## Work item
Starting at the line that contains "1268x793 pixels. Task: Select" in the listing below, write out every line word for word until you have written the line that contains "Click the vertical".

+===+

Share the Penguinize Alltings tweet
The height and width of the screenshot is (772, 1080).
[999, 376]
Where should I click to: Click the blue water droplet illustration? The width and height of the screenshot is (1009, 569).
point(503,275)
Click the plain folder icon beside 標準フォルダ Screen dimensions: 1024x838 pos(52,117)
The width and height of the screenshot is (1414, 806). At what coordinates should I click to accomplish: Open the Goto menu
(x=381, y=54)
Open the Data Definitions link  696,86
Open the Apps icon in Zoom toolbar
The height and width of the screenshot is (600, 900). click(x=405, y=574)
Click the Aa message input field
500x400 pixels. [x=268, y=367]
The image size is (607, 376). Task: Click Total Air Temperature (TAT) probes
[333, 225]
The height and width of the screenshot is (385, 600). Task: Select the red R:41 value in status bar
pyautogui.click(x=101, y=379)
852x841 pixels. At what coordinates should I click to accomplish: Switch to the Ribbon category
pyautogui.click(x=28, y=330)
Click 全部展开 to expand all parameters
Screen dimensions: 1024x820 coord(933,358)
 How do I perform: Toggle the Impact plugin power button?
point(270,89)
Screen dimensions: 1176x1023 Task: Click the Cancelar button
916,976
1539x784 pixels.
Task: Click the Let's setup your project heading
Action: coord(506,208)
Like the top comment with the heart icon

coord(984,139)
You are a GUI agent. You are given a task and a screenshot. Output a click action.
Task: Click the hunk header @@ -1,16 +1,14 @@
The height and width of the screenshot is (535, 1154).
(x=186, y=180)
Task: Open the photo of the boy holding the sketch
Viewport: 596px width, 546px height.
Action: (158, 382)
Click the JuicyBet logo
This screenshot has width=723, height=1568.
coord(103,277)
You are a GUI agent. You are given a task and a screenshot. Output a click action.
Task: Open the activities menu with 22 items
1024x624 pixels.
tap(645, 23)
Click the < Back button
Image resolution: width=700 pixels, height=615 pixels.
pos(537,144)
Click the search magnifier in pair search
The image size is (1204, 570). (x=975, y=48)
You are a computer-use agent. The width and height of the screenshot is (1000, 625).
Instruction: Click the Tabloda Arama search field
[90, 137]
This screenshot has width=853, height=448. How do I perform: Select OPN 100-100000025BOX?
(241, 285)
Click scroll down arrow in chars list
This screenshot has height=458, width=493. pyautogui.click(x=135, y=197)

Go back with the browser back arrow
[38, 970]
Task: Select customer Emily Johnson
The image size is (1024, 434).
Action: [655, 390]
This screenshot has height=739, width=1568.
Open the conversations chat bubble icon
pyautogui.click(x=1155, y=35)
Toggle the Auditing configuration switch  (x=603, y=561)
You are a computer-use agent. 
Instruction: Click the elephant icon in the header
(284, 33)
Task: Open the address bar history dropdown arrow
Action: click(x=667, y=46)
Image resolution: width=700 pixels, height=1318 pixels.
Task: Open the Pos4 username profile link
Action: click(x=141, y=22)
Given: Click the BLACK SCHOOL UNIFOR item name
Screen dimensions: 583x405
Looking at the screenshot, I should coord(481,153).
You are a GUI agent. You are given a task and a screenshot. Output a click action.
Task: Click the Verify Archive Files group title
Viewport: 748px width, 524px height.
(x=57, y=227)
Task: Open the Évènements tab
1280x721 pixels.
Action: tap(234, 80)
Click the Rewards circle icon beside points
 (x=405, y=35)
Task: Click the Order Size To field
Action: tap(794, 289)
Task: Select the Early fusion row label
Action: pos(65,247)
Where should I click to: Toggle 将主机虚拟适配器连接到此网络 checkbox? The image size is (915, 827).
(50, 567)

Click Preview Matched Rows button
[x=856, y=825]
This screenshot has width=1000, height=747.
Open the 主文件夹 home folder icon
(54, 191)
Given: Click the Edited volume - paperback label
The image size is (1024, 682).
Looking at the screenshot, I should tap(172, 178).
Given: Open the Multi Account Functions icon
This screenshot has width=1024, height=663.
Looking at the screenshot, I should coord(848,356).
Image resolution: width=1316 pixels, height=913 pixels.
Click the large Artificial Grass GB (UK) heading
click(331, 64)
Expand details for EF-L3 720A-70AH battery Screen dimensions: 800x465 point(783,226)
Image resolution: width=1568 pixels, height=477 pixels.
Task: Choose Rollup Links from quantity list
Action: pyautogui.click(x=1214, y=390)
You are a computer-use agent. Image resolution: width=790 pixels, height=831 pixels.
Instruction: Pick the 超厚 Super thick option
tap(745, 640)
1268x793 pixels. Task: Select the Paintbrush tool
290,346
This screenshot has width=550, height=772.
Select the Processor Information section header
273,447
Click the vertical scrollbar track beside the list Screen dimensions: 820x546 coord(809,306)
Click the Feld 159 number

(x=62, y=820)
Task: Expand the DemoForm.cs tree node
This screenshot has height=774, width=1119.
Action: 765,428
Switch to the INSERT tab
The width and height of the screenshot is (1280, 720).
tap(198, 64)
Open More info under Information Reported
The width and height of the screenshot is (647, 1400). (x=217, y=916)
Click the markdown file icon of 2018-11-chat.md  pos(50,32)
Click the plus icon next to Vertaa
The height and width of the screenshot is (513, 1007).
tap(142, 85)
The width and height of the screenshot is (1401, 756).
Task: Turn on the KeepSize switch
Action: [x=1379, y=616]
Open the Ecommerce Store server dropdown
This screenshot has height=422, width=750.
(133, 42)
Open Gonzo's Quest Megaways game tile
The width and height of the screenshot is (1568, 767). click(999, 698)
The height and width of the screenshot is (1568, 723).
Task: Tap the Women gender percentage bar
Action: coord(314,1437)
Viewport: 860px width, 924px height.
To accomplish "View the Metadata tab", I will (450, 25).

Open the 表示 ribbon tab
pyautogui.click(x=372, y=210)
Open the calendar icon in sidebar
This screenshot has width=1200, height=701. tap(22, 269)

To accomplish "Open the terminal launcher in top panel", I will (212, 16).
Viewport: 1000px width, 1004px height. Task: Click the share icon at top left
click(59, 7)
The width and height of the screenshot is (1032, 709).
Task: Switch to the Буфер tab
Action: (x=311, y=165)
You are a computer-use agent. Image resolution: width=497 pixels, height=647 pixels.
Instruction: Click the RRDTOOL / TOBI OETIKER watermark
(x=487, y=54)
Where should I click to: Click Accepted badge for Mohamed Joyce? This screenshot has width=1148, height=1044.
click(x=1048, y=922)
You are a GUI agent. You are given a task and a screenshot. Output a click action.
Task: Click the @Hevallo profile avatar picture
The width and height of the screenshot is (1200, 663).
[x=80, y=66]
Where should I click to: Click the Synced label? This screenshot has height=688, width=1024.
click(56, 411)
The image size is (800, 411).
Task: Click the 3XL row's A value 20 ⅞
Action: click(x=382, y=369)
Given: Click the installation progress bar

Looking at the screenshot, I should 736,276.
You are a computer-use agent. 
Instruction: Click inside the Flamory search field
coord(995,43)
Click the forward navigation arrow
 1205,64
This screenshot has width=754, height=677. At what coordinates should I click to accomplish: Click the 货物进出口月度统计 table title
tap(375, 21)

+===+

## Exercise response
1268x793 pixels. Task: Select the Paintbrush tool
290,346
This screenshot has width=550, height=772.
Select the Processor Information section header
273,447
Click the vertical scrollbar track beside the list Screen dimensions: 820x546 coord(809,306)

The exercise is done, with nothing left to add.